Dissertação
Papel do receptor TRPV1 na nocicepção e no edma induzido por cristais de urato monossódico em ratos
Fecha
2009-08-14Registro en:
HOFFMEISTER, Carin Gorete Hendges. Role of TRPV1 on nociception and edema induced by monosodium urate crystals in rats. 2009. 88 f. Dissertação (Mestrado em Farmácia) - Universidade Federal de Santa Maria, Santa Maria, 2009.
Autor
Hoffmeister, Carin Gorete Hendges
Institución
Resumen
Gout is characterized by the deposition of monosodium urate (MSU) crystals. Despite being one of the most painful forms of arthritis, gout and the mechanisms
responsible for its acute attacks are poorly understood. In the present study, we found that MSU caused dose-related nociception (DE50=0.04 (0.01-0.11) mg/paw)
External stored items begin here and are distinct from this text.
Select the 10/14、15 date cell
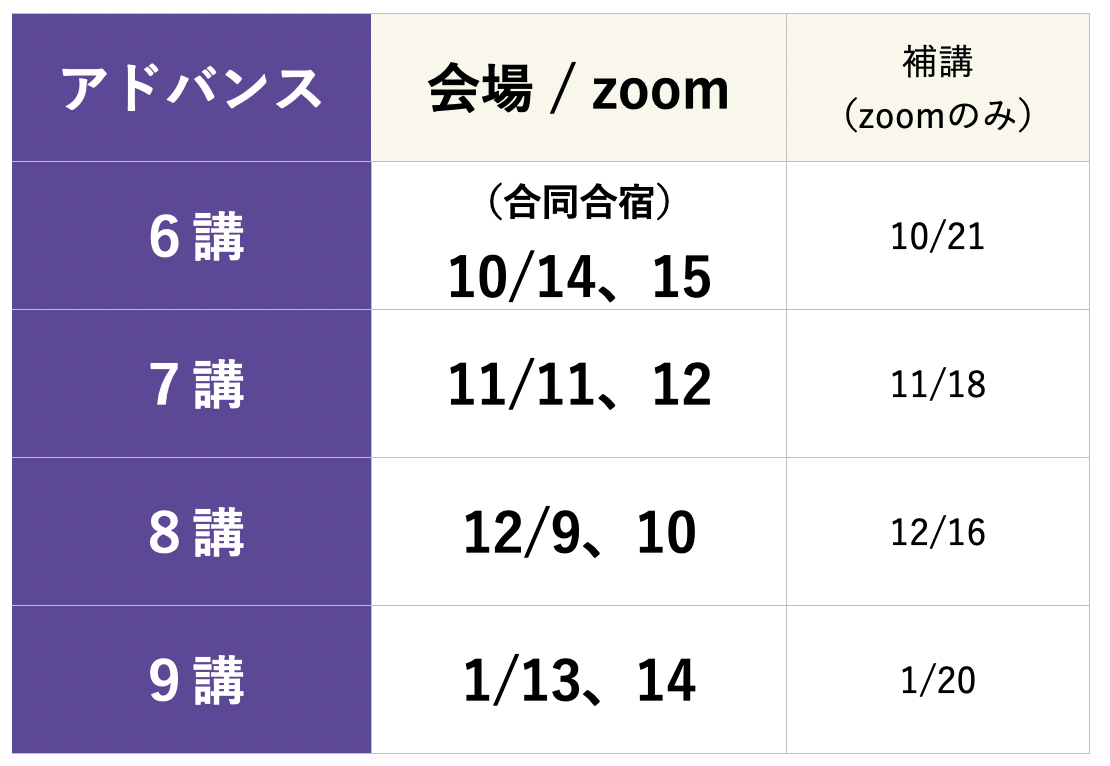[579, 277]
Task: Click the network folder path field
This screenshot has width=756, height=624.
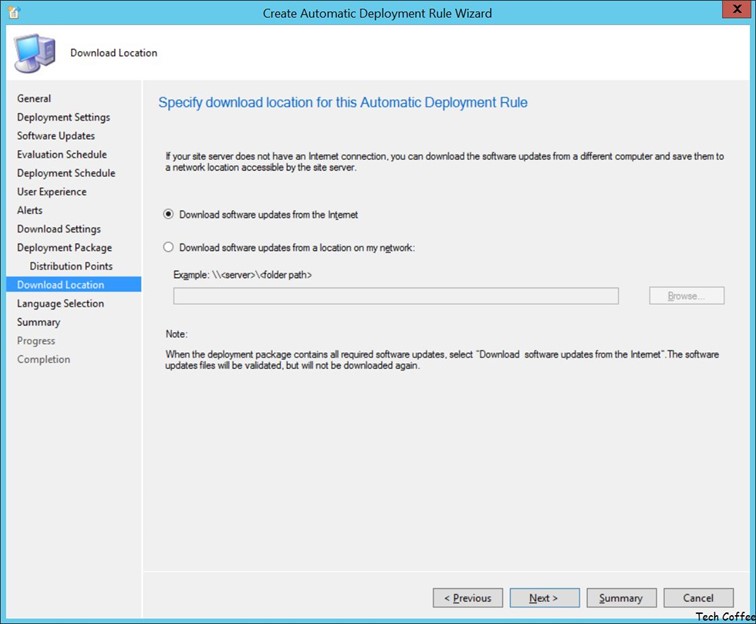Action: click(x=396, y=296)

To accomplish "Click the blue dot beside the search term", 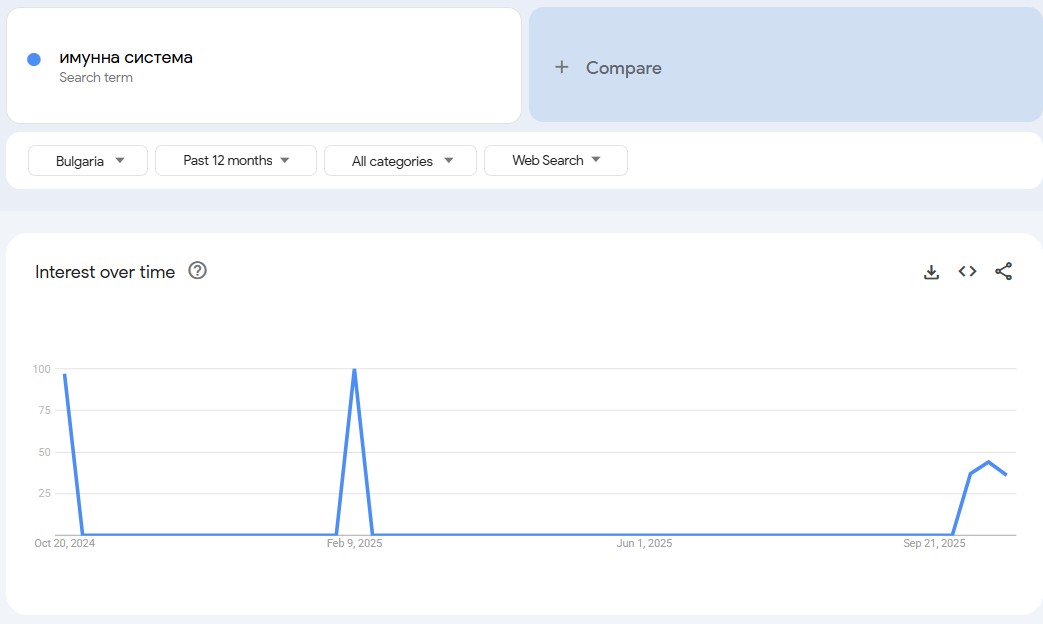I will tap(34, 59).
and edema (DE50=0.08 (0.04-0.16) mg/paw) when injected into the hind paw of rats. Treatment with the selective TRPV1 receptor antagonist SB366791 largely inhibited
nociceptive and edematogenic responses to MSU. Moreover, the desensitization of capsaicin-sensitive afferent fibers as well as the pretreatment with the tachykinin NK1
receptor antagonist RP 67580 also significantly reduced MSU-induced nociception and edema. Once MSU was found to induce mast cell stimulation, we investigated the participation of these cells on MSU effects. Prior degranulation of mast cells by repeat treatment with compound 48/80 decreased MSU-induced nociception and
edema or histamine and serotonin levels in the injected tissue. Moreover, pretreatment with the mast cell membrane stabilizer cromolyn effectively inhibited nociceptive and edematogenic responses to MSU. MSU induced a release of
histamine, serotonin and tryptase in the injected tissue, confirming mast cell degranulation Furthermore, the antagonism of histaminergic H1 and serotoninergic
receptors decreased the edema, but not the nociception, of MSU. Finally, the inhibition of tryptase activity was capable of largely reducing either MSU-induced
nociception or edema. Collectively, the present findings demonstrate that MSU produces a nociceptive and edematogenic response mediated by TRPV1 receptor
activation and mast cell degranulation.